━━━━━ Excerpt to read ━━━━━

- Born: 30 October 1864 Stoke
- Died: 8 March 1945 (aged 80) Hurstpierpoint

= Ethel Sykes =

British teacher and writer (1864–1945)

Ethel Sykes or Ethel Rosalie Sykes (30 October 1864 – 8 March 1945) was a British teacher and writer. She managed the thousands of women who worked at Lloyds Bank during the first world war. She was retained when many of them were laid off as the soldiers returned.

==Life==
Sykes was born in Stoke. Her parents were Army chaplain Rev. William Sykes (born 1829) and his wife Mary, daughter of Captain Anthony Oliver Molesworth, of the Royal Artillery, descended from Robert Molesworth, 1st Viscount Molesworth. Her father was honorary chaplain to Queen Victoria. Her sister Ella Sykes was a traveller and writer, and their only brother Percy Sykes became a brigadier, diplomat and writer. Her father, William was the second son of Richard Sykes, of Edgeley House, Stockport, owner of the Sykes Bleaching Company; Percy Sykes was thus the nephew of Richard Sykes the rugby player who founded towns in America, and cousin of Sir Alan Sykes, 1st Baronet who was MP for Knutsford, Cheshire.

She was educated at Plymouth High School and then the boarding school Royal School for Daughters of Officers of the Army in Bath. She then joined the recently opened Oxford college for women Lady Margaret Hall in 1881 and left in 1884. Her sister who had a nearly identical education left in 1883.

━━━━━

§ **Instructions**
1. Say whether each statement agrees with the Ethel Sykes biography, giving yes or no and quoting the words that decide it: (a) Ethel Sykes was born in Stoke. (b) She had two brothers. (c) She left Lady Margaret Hall in 1883.
2. Continue the Ethel Sykes biography from its final sentence.
The lines after this are unrelated to the Ethel Sykes biography.

━━━━━ Stored data ━━━━━

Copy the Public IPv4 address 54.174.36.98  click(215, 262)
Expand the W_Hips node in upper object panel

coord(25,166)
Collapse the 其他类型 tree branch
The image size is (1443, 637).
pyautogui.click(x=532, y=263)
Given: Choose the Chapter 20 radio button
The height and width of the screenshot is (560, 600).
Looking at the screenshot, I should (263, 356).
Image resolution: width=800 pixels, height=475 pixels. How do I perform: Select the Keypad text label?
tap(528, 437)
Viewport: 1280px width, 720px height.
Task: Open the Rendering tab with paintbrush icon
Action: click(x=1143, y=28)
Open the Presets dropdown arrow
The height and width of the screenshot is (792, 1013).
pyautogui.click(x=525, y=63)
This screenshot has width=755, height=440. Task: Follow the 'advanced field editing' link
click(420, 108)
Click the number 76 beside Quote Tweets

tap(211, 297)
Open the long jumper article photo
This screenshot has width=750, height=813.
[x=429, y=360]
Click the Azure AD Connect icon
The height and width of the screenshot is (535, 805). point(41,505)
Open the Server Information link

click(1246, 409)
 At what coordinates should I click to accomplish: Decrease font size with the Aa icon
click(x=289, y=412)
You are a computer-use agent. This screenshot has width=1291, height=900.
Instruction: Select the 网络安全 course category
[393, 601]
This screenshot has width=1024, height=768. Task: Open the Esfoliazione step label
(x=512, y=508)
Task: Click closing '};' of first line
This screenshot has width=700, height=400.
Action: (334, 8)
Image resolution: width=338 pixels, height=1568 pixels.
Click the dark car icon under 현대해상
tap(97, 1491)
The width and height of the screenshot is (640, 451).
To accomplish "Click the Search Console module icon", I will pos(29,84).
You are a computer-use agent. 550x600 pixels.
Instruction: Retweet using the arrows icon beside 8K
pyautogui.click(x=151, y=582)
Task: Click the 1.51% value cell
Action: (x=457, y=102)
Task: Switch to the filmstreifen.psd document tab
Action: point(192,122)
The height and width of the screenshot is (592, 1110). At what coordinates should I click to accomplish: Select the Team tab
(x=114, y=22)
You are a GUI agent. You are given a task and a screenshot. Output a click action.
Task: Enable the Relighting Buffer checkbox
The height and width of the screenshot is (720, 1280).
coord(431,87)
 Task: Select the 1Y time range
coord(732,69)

━━━━━

§ **Answers to each task**
1.
(a) Yes: "Sykes was born in Stoke."
(b) No: "their only brother Percy Sykes became a brigadier, diplomat and writer."
(c) No: "She then joined the recently opened Oxford college for women Lady Margaret Hall in 1881 and left in 1884."

2.
She had enough money that she did not need to work, but in 1910 she got a job teaching at the recently renamed Queen Mary College in Lahore. She would be there until 1912.

In 1915 she published Readings from Indian History for Boys and Girls in two volumes. In 1917 she was appointed by Lloyds Bank to be their "supervisor of women". This was a time of change as the pre-war small number of women employees was swelled during the war as 3,300 women took on the jobs made available by men being recruited into the forces. At the end of the war the situation was reversed and women would no longer be recruited as clerks. By 1920 there was about 1,500 women employees and they were generally filing and typing. She did charity work at what was St Mary Abbots Hospital and she represented Lady Margaret Hall on the University Women's Club in London - where women could have a "gentleman's club".

Sykes died in a nursing home in Hurstpierpoint and she left a substantial legacy to the sisterhood at Oxford Mission Church in what is now Bangladesh.